詳しく何が起きたかは語られなかった気がするけど、シッテムに影響を及ぼすとしたら...プラナちゃんがこの世界に来た、とかなのかな。
『その瞬間、私と先生は別時間軸から来たシロコさんに連れ去られてしまったんです!』
「...ん?」
待って。先生をシロコ・テラーが拉致?
『連れ去られた先は、宇宙に浮かぶアトラ・ハシースの箱舟...その中心に位置する、多次元解釈を可能とするナラム・シンの玉座でした。』
彼女があのタイミングで連れ去ったのは...こっちのシロコちゃんだったはずだ。
「アロナちゃん、実際にキヴォトスの空が赤くなる現象は見た?虚妄のサンクトゥムタワーは知ってる?」
『いえ、セイアさんの予知で聞いただけです。きょもうの...というのは分かりません...』
やっぱり。ならこの『先生』は、カンナ局長達に救出されていないし、色彩化したデカグラマトンと戦ってもいない。
「...何よりもまず、先生の始末を優先した、ってこと?」
...それは、だって、最悪の一手じゃないか?
先生が居なければ...誰が生徒を纏めるんだ?
先生が居なければ...ウトナピシュティムは誰が動かすんだ?
先生が、居ない...世界。
...この世界は何だ?
ただ先生が居ないだけじゃない。先生が居ないことに何か重要な意味がある?
『ナラム・シンの玉座で、先生は彼女たちに抵抗をしましたが...敗北し、もう戦えない状態になってしまいました...』
無理もない。
原作は3対3で持たせていた戦いだ。シロコちゃんが居ないのであれば、当然押し負ける。
『それで...!』
「それで...?」
ちょっとした沈黙の後、彼女は口を開いた。
『気づいたらシャーレで寝ていました...』
「...あれ?」
えっと、つまり。
「これ以上は分からないのね?」
『うぅ...すみません...!』
まあ、一気に謎解きとはいかないか。現実はそう甘くはない。
またもや涙目になったキャワいいアロナちゃんを撫でくりつつ、思案する。
「...!そういえば一回先生がこっちに来たっぽいんだけど、その時はどうしてたの?」
『は、はい!古聖堂の時ですが、確かに私の知っている先生でした!』
私は全く見ていないが、私が死んでいる時に来たらしい先生。
あの禍々しく光る『子供のカード』を使ったら来てくれたんだけど...結局あのカードも何だったんだ?

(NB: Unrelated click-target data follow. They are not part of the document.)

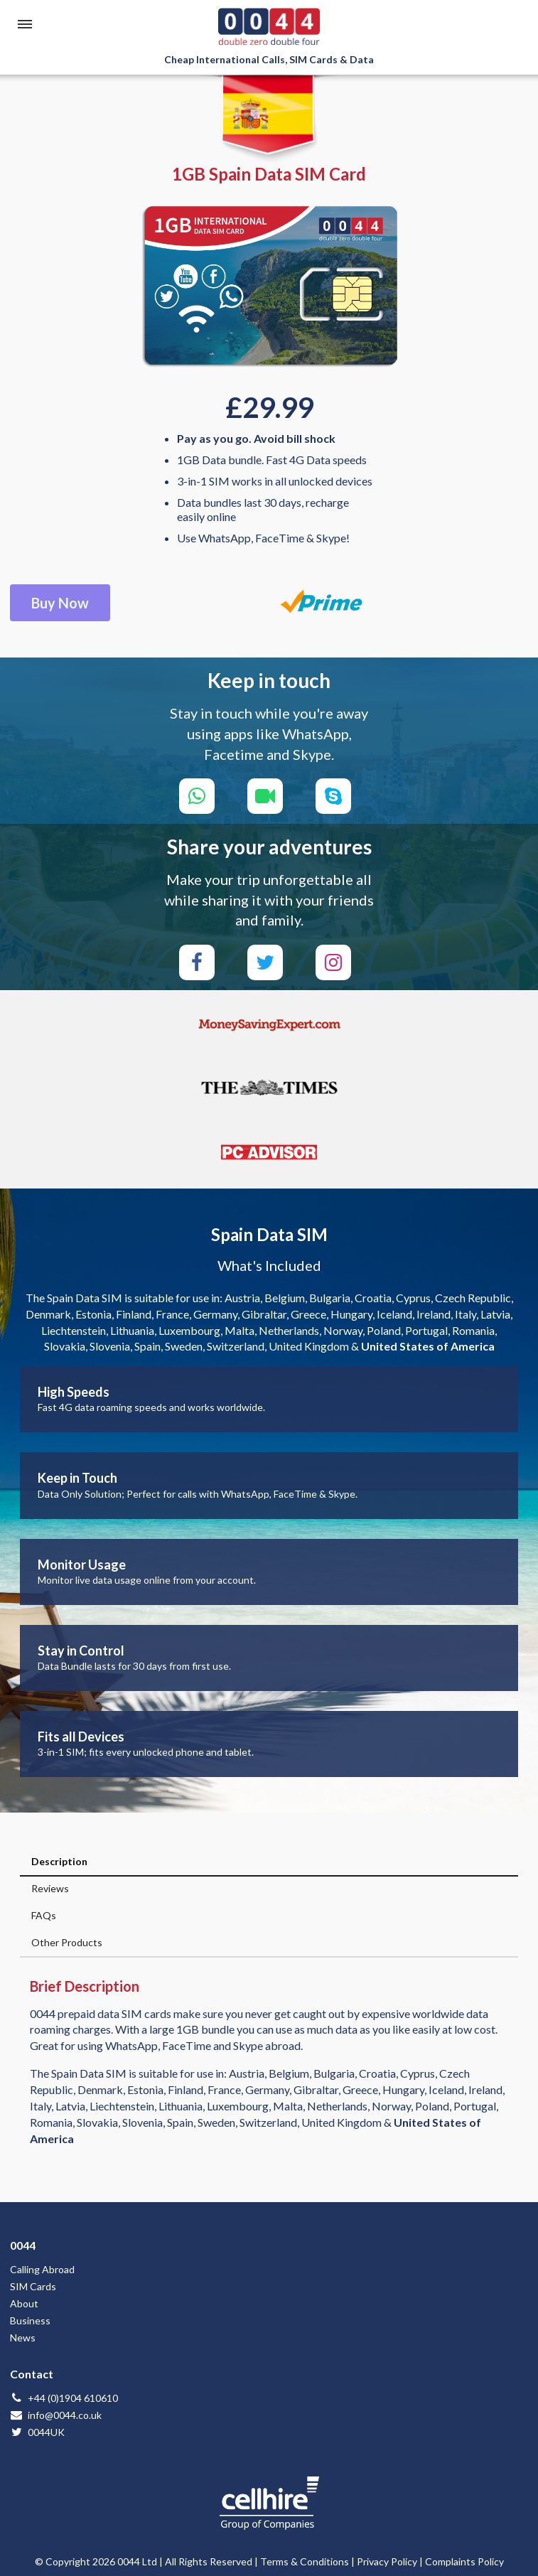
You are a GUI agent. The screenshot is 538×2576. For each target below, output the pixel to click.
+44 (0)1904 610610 (64, 2398)
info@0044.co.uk (56, 2415)
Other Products (66, 1942)
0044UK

『あの時の先生は非常に辛そうで...喋るのにも手一杯といった感じでした。私にも一言、シルベ先生を頼むとだけ...』
アロナちゃんの知っている先生で、辛そうだったというのであれば...その時来たのは裂け目で敗北した先生なんだろう。
彼は私を認識している。今私の歩んでいる道が、先生の意に沿っていると良いんだけど...
「よっと...あいたた...」
最近何とか起き上がれるようになった身体を起こす。
依然ミイラではあるんだけどね。
「アロナちゃん。」
『は、はひ...?』
曇る顔の彼女の口角を、タブレット越しに持ち上げる。
「一緒に行こう。先生のところに。」
裂け目の先。別世界で起きた事象。
新しい情報は多いけど、まだ具体的に何をするべきかは判明しなかった。
なら今は、このまま私の信じる道を突き進もう。
『...はい!私、シルベ先生を全力でサポートします!』
今聞いた話では、先生は最終編あたりでのお話で終わっている。
このまま進んでいけば...いずれ交わることがあるかもしれない。
この愛らしくも頼もしい相棒と一緒なら...きっとどんな困難だって越えていけるはずだ。
「ところでさ、休んでるうちに溜まりまくった連邦生徒会の書類があるんだけど...」
『頑張ってください!シルベ先生!』
はい。頑張ります。
第2話から皆勤賞のアロナちゃん、55話にて前話までのセリフ合計×1.5倍喋る。